What Should Change After The Number Tokenization Ingest?

Answer

The immediate wiki change is to treat number tokenization as a first-class representation interface, not as a narrow LLM arithmetic detail. The new Number Tokenization topic should become the hub for scalar numeric observations, known future exogenous variables, numeric control inputs, intervention intensities, timestamps, metadata, and numeric prompts.

The strongest local time-series updates are EIDOS and FlowState. EIDOS provides point-wise SiGLU scalar tokenization for time-series samples; FlowState provides coefficient-space continuous basis decoding. These should be kept adjacent but distinct: EIDOS is an input value-to-latent-token design, while FlowState is a coefficient-to-continuous-forecast design.

FoNE and BitTokens create a live design tension. FoNE is the Fourier-feature path for compact periodic number embeddings, motivated by the 2024 Fourier-features addition paper. BitTokens is the bit-level path for exact arithmetic-friendly number tokens, and it explicitly challenges FoNE’s generality for multiplication and division.

TabM adds a separate typed-feature branch. Its numerical embeddings are not universal text-number tokens; they are per-column encoders for static tabular continuous features. This is directly useful for auxiliary time-series values because exogenous variables, numeric control inputs, intervention intensities, timestamps, and metadata often have stable feature identities and feature-specific value ranges.

Updated In This Ingest

  • Added source pages for FlowState, BitTokens, FoNE, and the 2024 Fourier-features addition paper.
  • Added entity pages for FlowState, BitTokens, and FoNE.
  • Added Number Tokenization.
  • Updated EIDOS, latent tokenization, tokenizer transfer, JEPA, representation collapse, latent-space predictive learning, time-series foundation models, time-series scaling, benchmark hygiene, and contradictions.
  • Added TabM and updated Number Tokenization and Tabular Foundation Models with typed continuous-feature embedding options.

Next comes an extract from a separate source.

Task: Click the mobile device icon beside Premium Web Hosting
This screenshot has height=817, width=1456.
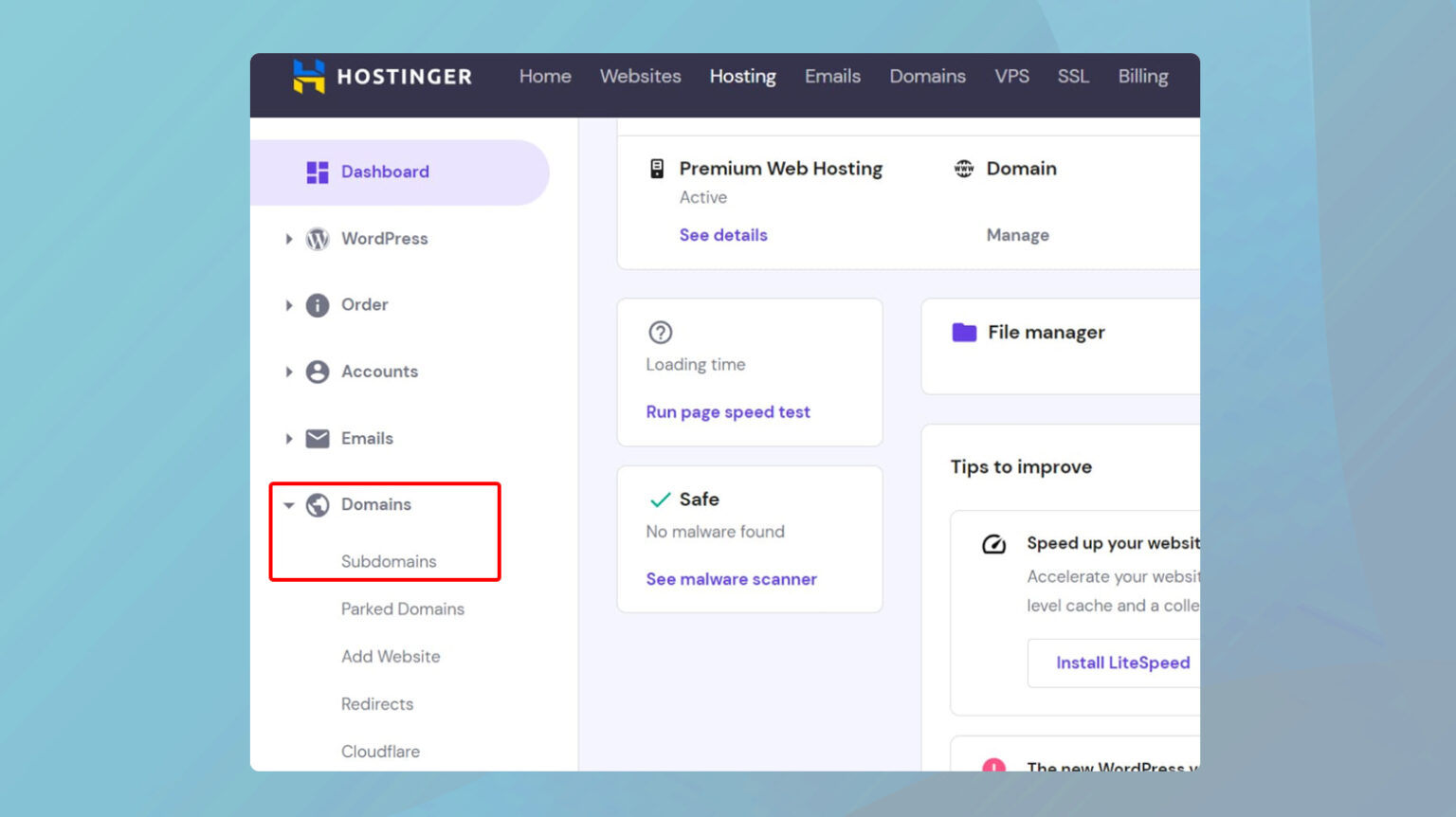Action: (x=656, y=168)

Existing Pages To Revisit Next

  • NuTime: connect its numerical-scale embedding to the new number-tokenization page.
  • Time-Series Classification Foundation Models: add a short distinction between shape/classification embeddings and arithmetic-oriented number embeddings.
  • Tabular Foundation Models: keep TabM as a non-foundation static-tabular baseline and avoid mixing it with TabPFN-style in-context learners.
  • World Models: add only a small pointer for numeric actions/control inputs, avoiding the claim that arithmetic tokenization alone makes a model action-conditioned.
  • Action-Conditioned Time-Series Datasets: revisit when numeric control inputs or intervention intensities become a dataset-level focus.
  • Byte-Level Language Models: add a contrast between raw byte handling and typed numeric tokens if byte-level numeric examples become central.

Candidate Sources To Add

  • numerical-feature-embeddings-2022: On Embeddings for Numerical Features in Tabular Deep Learning is now the most important missing source behind TabM’s piecewise-linear and periodic embedding options.
  • tabr-2023: TabR is useful because TabM references its periodic-embedding and lightweight PeriodicEmbeddings(lite=True) usage.
  • excelformer-2023: ExcelFormer should be added if the wiki needs the GLU-style numerical embedding branch mentioned in TabM’s baseline discussion.
  • xval-2023: xVal: A Continuous Numerical Tokenization for Scientific Language Models is the main continuous single-token baseline criticized by BitTokens and should be ingested before making broad claims about numeric tokenization.
  • transformers-arithmetic-right-embeddings-2024: Transformers Can Do Arithmetic with the Right Embeddings should be added as the digit-position and arithmetic-embedding baseline behind several number-representation discussions.
  • numerologic-2024: NumeroLogic: Number Encoding for Enhanced LLMs’ Numerical Reasoning should be added if the wiki needs the extra-token/magnitude-hint branch of numeric encoding.
  • A time-series-specific value-interface source should be added if found, ideally one that compares point-wise scalar embeddings, covariate embeddings, timestamp encodings, and control-input embeddings directly.

Open Questions

  • Should the wiki split number-tokenization into a more time-series-specific page such as time-series-value-interfaces once more sources accumulate?
  • Which numeric encoding should be used for known future exogenous variables versus controllable numeric actions or interventions?
  • Can a single model route among smooth scalar embeddings, Fourier features, bit-level tokens, and continuous bases without hurting calibration or multivariate alignment?
  • Should typed feature embeddings be learned per variable, per variable family, or shared across variables with explicit unit metadata?